原因：Q 的头数必须是 K/V 头数的整数倍。

# 正确: 32 / 8 = 4
q = torch.randn(B, S, 32, D, ...)  # 32 个 Q 头
k = torch.randn(B, S, 8, D, ...)   # 8 个 KV 头

# 错误: 32 / 6 不整除
k = torch.randn(B, S, 6, D, ...)   # 会报错

2.6 非连续张量

错误信息：内核计算结果错误（不一定报错）。

排查：Flash Attention 要求最后一个维度连续（stride[-1] == 1）。maybe_contiguous() 通常会自动处理，但在一些边缘情况下需手动检查：

# 检查连续性
print(q.stride())  # 最后一个值应该是 1
print(q.is_contiguous())

# 强制连续
q = q.contiguous()

3. 数值正确性验证

3.1 与参考实现对比

使用 PyTorch 标准 Attention 作为参考：

import torch
import torch.nn.functional as F
from flash_attn import flash_attn_func

def reference_attention(q, k, v, causal=False, softmax_scale=None):
    """标准 Attention 参考实现"""
    if softmax_scale is None:
        softmax_scale = q.shape[-1] ** (-0.5)

    # (B, S, H, D) → (B, H, S, D)
    q = q.transpose(1, 2)
    k = k.transpose(1, 2)
    v = v.transpose(1, 2)

    scores = torch.matmul(q, k.transpose(-2, -1)) * softmax_scale

    if causal:
        seqlen_q, seqlen_k = scores.shape[-2], scores.shape[-1]
        mask = torch.triu(torch.ones(seqlen_q, seqlen_k, device=q.device), diagonal=seqlen_k - seqlen_q + 1)
        scores = scores.masked_fill(mask.bool(), float('-inf'))

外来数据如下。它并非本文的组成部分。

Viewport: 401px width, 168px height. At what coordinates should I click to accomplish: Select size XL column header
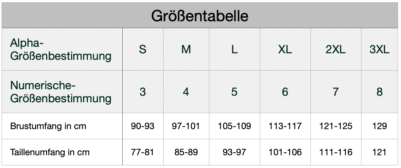point(285,50)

    attn = torch.softmax(scores, dim=-1, dtype=torch.float32).to(q.dtype)
    out = torch.matmul(attn, v)
    return out.transpose(1, 2)  # (B, H, S, D) → (B, S, H, D)

# 对比测试
B, S, H, D = 2, 256, 32, 128
q = torch.randn(B, S, H, D, device="cuda", dtype=torch.float16)
k = torch.randn(B, S, H, D, device="cuda", dtype=torch.float16)
v = torch.randn(B, S, H, D, device="cuda", dtype=torch.float16)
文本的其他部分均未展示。